When several inline boxes cannot fit within a single line box, they are distributed among two or more vertically-stacked line boxes. Thus, a paragraph is a vertical stack of line boxes. Line boxes are stacked with no vertical separation and they never overlap.
Line boxes in the same inline formatting context generally have the same width (that of the containing block) but may vary in width if available horizontal space is reduced due to floats. Line boxes in the same inline formatting context generally vary in height (e.g., one line might contain an image while the others contain only text).
When the total width of the boxes on a line is less than the width of the line box containing them, their horizontal alignment within the line box is determined by the 'text-align' property. If that property has the value 'justify', the user agent may stretch the inline boxes as well.
Since a box may not exceed the width of a line box, long boxes are split into several boxes and these boxes distributed across several line boxes. When a box is split, margins, borders, and padding have no visual effect at the end of the first line box or at the beginning of the next line box.

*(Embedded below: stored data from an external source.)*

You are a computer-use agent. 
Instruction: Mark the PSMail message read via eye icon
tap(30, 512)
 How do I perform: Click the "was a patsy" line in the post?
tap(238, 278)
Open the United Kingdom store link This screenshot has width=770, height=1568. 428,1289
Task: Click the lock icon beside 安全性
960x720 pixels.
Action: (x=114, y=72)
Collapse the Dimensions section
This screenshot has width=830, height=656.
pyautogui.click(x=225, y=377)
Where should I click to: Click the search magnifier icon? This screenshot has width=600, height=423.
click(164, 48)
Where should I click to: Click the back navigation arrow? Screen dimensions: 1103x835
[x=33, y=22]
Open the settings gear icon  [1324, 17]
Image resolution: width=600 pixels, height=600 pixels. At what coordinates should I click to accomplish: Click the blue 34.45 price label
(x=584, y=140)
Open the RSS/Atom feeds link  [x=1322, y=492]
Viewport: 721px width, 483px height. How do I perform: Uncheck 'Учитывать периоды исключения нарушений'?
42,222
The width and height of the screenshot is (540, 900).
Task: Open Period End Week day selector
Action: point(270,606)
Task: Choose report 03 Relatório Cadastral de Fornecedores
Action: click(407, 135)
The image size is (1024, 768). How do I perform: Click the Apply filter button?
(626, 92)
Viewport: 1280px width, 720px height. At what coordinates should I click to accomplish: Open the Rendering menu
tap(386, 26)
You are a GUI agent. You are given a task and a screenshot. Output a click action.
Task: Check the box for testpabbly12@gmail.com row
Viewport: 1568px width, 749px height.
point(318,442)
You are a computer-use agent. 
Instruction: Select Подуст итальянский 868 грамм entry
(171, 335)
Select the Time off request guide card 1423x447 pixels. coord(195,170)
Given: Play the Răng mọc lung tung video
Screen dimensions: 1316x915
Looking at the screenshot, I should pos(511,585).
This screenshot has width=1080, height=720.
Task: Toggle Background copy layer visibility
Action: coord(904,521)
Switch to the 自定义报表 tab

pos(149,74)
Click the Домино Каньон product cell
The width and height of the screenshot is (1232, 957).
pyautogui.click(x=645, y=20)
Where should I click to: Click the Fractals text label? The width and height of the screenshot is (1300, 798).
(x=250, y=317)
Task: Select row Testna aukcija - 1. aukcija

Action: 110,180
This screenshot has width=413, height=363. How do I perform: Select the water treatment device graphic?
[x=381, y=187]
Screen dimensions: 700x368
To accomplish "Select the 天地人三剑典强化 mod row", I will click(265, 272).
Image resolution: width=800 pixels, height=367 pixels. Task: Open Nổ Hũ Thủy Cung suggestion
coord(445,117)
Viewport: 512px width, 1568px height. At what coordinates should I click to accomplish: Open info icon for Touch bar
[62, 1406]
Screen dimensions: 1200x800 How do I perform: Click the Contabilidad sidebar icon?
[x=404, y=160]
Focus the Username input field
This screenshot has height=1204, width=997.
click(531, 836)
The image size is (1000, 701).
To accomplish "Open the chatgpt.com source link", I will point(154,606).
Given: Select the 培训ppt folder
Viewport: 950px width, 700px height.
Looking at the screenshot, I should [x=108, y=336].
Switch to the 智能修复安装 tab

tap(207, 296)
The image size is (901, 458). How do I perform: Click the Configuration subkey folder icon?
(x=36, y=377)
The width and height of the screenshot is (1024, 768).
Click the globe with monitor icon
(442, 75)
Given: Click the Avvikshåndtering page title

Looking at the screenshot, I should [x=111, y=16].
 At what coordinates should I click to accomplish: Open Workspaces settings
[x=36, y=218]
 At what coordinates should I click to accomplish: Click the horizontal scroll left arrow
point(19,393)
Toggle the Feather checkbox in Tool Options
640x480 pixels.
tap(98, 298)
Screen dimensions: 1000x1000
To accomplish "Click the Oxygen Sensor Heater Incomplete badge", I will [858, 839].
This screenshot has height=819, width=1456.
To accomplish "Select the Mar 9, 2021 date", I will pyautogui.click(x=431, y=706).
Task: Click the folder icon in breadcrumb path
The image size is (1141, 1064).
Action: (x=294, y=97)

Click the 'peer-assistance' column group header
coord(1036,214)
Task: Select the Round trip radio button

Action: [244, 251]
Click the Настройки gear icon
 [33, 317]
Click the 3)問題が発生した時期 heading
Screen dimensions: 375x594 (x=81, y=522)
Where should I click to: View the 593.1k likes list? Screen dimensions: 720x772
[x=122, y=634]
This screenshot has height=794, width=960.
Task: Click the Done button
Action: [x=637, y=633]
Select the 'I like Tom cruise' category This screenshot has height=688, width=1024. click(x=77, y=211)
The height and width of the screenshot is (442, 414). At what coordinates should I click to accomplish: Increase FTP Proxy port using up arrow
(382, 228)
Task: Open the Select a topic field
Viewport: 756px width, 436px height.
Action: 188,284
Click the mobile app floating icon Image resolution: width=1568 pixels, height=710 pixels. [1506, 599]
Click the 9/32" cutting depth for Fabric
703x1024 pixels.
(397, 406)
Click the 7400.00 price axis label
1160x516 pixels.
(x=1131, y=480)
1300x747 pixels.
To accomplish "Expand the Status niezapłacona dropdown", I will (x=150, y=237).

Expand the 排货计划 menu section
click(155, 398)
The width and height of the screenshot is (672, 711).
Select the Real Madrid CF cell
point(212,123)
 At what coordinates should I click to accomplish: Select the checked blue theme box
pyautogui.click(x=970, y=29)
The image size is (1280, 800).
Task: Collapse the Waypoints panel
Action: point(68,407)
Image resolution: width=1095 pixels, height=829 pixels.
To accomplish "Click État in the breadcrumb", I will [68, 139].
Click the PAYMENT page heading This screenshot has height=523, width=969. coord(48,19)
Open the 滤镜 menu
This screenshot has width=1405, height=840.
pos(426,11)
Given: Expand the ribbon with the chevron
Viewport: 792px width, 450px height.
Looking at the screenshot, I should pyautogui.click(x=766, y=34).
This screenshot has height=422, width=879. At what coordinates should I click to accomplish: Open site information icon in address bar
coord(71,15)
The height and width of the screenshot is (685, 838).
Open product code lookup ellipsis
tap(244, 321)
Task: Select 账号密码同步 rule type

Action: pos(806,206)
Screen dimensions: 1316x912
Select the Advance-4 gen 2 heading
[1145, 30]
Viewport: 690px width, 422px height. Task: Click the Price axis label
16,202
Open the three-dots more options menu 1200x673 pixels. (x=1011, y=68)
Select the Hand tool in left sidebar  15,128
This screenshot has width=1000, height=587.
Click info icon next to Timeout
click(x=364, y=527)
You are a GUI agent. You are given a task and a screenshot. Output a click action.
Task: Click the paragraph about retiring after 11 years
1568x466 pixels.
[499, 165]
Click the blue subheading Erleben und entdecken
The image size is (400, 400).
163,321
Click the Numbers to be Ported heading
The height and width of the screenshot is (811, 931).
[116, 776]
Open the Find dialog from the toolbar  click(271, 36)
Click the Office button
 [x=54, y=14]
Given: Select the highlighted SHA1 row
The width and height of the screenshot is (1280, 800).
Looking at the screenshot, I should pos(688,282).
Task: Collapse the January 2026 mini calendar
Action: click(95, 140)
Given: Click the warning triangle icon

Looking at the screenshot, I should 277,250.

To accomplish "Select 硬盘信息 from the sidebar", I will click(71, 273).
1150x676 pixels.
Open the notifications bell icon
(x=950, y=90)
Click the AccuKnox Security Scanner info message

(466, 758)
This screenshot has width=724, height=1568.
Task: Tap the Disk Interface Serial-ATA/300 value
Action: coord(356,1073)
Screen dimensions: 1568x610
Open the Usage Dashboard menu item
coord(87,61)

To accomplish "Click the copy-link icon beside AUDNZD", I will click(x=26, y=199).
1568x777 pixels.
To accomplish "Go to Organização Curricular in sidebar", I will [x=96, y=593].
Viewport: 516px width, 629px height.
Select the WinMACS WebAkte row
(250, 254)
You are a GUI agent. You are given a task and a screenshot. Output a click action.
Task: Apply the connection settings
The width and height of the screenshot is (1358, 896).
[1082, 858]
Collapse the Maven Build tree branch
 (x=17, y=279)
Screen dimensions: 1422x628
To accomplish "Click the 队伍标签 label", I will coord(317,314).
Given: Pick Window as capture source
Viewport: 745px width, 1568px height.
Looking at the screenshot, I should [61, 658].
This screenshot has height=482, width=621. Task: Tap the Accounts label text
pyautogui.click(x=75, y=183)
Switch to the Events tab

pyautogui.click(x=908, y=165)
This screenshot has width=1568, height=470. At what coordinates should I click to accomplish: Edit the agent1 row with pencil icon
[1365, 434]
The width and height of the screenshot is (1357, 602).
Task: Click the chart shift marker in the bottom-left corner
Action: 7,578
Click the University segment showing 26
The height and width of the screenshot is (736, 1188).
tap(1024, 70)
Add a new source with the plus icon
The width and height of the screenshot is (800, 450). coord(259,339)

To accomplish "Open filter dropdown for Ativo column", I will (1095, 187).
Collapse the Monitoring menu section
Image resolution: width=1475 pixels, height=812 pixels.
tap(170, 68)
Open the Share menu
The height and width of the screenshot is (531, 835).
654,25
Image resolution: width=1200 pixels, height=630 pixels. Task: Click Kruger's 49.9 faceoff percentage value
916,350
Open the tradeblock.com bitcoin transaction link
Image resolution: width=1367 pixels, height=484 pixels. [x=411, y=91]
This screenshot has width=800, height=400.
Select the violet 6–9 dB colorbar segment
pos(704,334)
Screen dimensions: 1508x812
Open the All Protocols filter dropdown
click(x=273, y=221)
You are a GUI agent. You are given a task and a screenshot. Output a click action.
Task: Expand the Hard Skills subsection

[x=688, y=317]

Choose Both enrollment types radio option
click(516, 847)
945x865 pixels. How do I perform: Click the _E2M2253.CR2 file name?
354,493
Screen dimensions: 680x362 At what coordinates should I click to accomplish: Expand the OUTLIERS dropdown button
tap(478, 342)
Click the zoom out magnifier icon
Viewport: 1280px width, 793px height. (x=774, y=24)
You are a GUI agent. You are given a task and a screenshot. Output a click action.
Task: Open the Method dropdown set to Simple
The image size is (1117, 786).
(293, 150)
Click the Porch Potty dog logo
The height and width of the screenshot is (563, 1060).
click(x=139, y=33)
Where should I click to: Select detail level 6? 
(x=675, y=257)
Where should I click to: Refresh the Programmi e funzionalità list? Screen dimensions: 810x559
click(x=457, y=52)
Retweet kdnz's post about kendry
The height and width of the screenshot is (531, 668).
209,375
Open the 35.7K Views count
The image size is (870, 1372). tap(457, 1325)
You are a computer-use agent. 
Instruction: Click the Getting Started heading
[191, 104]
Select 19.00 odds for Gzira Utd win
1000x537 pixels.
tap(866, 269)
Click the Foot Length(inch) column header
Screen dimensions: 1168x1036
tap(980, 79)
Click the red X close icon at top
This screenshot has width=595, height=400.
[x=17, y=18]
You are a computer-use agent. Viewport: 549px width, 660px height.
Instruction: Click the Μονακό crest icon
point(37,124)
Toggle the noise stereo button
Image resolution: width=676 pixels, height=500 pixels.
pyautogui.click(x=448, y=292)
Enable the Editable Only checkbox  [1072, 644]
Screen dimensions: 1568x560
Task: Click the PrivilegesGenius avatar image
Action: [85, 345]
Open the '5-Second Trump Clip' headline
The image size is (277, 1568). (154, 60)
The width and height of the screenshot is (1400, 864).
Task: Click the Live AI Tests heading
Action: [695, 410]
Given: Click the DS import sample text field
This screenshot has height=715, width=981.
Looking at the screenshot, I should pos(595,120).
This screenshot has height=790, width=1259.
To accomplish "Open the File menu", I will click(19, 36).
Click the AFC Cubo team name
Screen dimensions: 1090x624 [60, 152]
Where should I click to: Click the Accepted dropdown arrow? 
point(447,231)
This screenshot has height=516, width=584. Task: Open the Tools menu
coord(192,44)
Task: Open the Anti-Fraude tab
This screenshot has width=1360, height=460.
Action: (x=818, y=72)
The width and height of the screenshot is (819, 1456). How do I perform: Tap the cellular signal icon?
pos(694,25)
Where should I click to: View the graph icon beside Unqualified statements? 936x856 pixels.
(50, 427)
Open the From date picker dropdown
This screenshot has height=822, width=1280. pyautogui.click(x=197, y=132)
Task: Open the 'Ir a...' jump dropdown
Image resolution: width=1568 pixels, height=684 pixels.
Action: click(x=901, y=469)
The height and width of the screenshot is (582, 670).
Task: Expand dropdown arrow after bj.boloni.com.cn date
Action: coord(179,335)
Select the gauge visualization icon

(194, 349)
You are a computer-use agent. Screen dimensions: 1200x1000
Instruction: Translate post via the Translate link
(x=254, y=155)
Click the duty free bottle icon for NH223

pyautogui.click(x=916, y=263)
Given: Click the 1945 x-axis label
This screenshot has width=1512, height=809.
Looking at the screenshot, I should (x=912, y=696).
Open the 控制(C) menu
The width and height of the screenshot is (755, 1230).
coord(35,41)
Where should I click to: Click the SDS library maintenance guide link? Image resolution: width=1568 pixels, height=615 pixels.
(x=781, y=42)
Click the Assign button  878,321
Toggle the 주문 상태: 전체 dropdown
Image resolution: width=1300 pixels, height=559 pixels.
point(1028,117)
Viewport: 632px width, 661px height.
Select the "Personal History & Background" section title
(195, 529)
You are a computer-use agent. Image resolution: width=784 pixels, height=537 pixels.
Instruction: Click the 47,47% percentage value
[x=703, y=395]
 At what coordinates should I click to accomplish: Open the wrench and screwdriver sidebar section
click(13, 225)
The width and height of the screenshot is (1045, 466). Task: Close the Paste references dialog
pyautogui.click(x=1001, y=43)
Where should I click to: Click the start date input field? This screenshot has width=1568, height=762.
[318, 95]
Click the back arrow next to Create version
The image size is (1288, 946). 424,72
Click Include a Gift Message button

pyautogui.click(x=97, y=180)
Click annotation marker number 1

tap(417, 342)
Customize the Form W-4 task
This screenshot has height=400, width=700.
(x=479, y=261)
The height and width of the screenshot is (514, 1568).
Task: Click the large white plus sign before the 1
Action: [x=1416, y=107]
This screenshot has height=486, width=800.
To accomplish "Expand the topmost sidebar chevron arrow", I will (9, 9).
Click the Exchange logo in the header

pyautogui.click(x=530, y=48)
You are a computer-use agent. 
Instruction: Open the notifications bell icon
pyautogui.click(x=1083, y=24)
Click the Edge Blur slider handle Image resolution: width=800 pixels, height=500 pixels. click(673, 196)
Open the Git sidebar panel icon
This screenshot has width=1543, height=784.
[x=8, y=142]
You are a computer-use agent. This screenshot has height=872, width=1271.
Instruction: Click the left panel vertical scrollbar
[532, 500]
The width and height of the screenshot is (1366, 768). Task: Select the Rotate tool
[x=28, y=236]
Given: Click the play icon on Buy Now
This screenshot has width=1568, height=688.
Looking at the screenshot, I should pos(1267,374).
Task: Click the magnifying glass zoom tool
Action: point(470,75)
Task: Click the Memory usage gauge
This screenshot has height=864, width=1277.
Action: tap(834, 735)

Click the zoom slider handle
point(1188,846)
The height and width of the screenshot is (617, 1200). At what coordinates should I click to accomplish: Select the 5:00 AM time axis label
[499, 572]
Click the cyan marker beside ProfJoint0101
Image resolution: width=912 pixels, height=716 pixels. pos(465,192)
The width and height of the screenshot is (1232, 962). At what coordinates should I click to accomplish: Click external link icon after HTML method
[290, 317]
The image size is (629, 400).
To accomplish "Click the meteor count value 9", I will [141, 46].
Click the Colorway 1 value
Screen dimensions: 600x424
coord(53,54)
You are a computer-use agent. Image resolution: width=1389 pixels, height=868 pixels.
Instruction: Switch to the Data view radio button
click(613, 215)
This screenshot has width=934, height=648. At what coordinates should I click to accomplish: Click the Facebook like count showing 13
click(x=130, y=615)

Inline boxes may also be split into several boxes in the same line box due to bidirectional text processing.
Here is an example of inline box construction. The following paragraph (created by the HTML block-level element P) contains anonymous text interspersed with the elements EM and STRONG:
<P>Several <EM>emphasized words</EM> appear <STRONG>in this</STRONG> sentence, dear.</P>
The P element generates a block box that contains five inline boxes, three of which are anonymous:
To format the paragraph, the user agent flows the five boxes into line boxes. Since the parent box in normal flow acts as the containing block for an inline box, the width of the P box determines the width of these line boxes. If the width of P is sufficient, all the inline boxes will fit into a single line box:
Several emphasized words appear in this sentence, dear.
If the boxes do not fit within a single line box, they will be split up and distributed across several line boxes. The previous paragraph might be split as follows:
Several emphasized words appear in this sentence, dear.
or like this:
Several emphasized words appear in this sentence, dear.
In the previous example, the EM box was split into two EM boxes (call them "split1" and "split2"). Therefore, margins, borders, padding, or text decorations have no visible effect after split1 or before split2.
Consider the following example:
<HTML>
<HEAD>
<TITLE>Example of inline flow on several lines</TITLE>
<STYLE type="text/css">
EM {
padding: 2px;
margin: 1em;
border-width: medium;
border-style: dashed;
line-height: 2.4em;
}
</STYLE>
</HEAD>
<BODY>
<P>Several <EM>emphasized words</EM> appear here.</P>
</BODY>
</HTML>
Depending on the width of the P, the boxes may be distributed as follows:

Note that with a small line height, the padding and borders around text in different lines may overlap.
The characters in certain scripts are written from right to left. In some languages, in particular those written with the Arabic or Hebrew script, and in some mixed-language contexts, text in a single (visually displayed) block can therefore appear with mixed directionality. This phenomenon is called bidirectionality, or "bidi" for short. For an introduction to bidirectionality issues, please consult the HTML 4.0 specification ([[HTML40]], section 8.2).
The Unicode ([[UNICODE]]) specification assigns directionality to characters and defines a complex algorithm for determining the proper directionality of text. The 'direction' and 'unicode-bidi' properties allow authors to specify how the elements and attributes of a document language correspond to units of the Unicode bidi algorithm.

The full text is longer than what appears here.